#### Consegna 1
Secondo il brano, da quale anno la scuola italiana è stata permeata dal pensiero di sinistra?
#### Consegna 2
Per favore, estrai dal brano il passo che va da "Dal 1968 in" a "una propria opinione.", parola per parola.
#### Consegna 3
Indica se ciascuna affermazione concorda con il brano, rispondendo sì o no e citando le parole del brano che lo stabiliscono.
(a) Giorgia Meloni ha confermato di aver ricevuto l'invito a presentare il suo libro a Messina.
(b) La scuola dovrebbe essere un luogo in cui la libertà di parola è garantita a chiunque.
(c) Negli ultimi anni molti hanno protestato contro le presentazioni di libri di personalità di sinistra nelle scuole.

#### Brano
Il libro della Meloni a scuola manda in tilt la sinistra

Colpisce come sia stato costruito un caso per attaccare strumentalmente Giorgia Meloni quando lei stessa, attraverso il suo ufficio stampa, ha smentito di aver ricevuto l'invito a presentare il suo libro in un Istituto superiore a Messina e sottolineato la propria contrarietà a qualsivoglia imposizione di eventi politici agli studenti nelle scuole

Il libro della Meloni a scuola manda in tilt la sinistra

Dal 1968 in avanti la scuola italiana è stata permeata dal pensiero di sinistra, parte del corpo docente e l’orientamento dei programmi ha assunto una precisa direzione ideologica. Intere generazioni di studenti sono stati costretti a subire occupazioni, assemblee autoproclamate, programmi extracurricolari con un preciso orientamento politico-culturale. Nelle scuole italiane non si contano i convegni, le presentazioni di libri, le conferenze a cui hanno partecipato giornalisti, intellettuali, personalità di sinistra negli ultimi anni senza che nessuno dicesse nulla. Eppure la scuola dovrebbe rappresentare un luogo di dibattito e discussione in cui la libertà di parola ed espressione è garantita a chiunque e dove gli studenti possono costruirsi liberamente una propria opinione.

#### I dati
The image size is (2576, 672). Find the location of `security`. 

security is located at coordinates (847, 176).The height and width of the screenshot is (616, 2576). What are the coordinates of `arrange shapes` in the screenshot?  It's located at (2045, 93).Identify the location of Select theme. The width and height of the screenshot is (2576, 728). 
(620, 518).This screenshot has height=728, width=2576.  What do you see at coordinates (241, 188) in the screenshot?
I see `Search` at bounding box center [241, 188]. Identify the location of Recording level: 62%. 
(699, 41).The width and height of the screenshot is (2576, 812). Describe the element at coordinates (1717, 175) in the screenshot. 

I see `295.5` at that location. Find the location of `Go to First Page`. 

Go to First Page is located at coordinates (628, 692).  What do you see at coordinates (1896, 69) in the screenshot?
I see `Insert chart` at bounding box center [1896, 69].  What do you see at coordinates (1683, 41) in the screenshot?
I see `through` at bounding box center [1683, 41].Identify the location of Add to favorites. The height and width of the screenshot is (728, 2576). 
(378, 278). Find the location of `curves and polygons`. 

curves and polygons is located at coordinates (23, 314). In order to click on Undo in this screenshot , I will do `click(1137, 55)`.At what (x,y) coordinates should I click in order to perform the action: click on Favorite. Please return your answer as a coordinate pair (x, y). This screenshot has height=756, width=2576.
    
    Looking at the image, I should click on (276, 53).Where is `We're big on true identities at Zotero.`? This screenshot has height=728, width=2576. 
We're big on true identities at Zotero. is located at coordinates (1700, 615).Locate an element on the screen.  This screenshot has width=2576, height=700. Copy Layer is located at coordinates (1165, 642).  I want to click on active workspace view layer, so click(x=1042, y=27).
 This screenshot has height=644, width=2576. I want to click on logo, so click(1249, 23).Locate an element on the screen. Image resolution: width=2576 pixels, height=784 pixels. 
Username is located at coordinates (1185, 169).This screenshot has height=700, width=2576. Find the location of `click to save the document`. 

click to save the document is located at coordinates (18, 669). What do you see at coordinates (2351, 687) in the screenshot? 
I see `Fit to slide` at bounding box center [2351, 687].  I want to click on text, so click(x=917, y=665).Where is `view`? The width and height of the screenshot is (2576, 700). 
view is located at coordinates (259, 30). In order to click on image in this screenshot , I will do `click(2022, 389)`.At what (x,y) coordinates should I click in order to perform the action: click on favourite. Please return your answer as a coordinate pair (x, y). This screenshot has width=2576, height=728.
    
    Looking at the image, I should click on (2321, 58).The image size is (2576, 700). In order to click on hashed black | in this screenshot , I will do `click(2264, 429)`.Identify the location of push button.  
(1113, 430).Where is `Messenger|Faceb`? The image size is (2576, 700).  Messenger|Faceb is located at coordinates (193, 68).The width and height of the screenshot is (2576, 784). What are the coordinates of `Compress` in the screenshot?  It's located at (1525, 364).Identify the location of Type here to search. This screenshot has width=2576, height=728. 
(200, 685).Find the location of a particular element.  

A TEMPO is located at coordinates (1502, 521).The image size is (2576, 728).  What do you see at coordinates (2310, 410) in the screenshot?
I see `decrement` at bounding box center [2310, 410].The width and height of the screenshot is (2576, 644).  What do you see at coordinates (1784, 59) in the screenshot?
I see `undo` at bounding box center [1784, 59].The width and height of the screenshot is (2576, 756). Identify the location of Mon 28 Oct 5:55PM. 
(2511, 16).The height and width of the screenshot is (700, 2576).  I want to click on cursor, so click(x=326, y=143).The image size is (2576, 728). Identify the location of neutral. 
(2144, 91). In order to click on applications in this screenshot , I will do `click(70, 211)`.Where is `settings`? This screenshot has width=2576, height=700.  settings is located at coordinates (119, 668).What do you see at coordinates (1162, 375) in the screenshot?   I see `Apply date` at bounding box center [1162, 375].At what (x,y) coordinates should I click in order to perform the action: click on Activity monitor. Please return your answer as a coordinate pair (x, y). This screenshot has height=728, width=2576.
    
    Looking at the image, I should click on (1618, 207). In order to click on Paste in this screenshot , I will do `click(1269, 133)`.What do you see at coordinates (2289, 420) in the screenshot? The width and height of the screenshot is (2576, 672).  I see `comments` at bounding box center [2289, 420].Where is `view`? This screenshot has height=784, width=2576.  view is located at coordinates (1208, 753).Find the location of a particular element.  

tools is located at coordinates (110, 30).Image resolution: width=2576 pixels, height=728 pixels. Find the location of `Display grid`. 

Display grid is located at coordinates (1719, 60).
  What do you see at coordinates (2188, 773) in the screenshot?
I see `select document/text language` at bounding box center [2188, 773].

#### Risposta attesa 1
Dal 1968.

#### Risposta attesa 2
Dal 1968 in avanti la scuola italiana è stata permeata dal pensiero di sinistra, parte del corpo docente e l’orientamento dei programmi ha assunto una precisa direzione ideologica. Intere generazioni di studenti sono stati costretti a subire occupazioni, assemblee autoproclamate, programmi extracurricolari con un preciso orientamento politico-culturale. Nelle scuole italiane non si contano i convegni, le presentazioni di libri, le conferenze a cui hanno partecipato giornalisti, intellettuali, personalità di sinistra negli ultimi anni senza che nessuno dicesse nulla. Eppure la scuola dovrebbe rappresentare un luogo di dibattito e discussione in cui la libertà di parola ed espressione è garantita a chiunque e dove gli studenti possono costruirsi liberamente una propria opinione.

#### Risposta attesa 3
(a) No: "ha smentito di aver ricevuto l'invito a presentare il suo libro in un Istituto superiore a Messina".
(b) Sì: "la libertà di parola ed espressione è garantita a chiunque".
(c) No: "senza che nessuno dicesse nulla".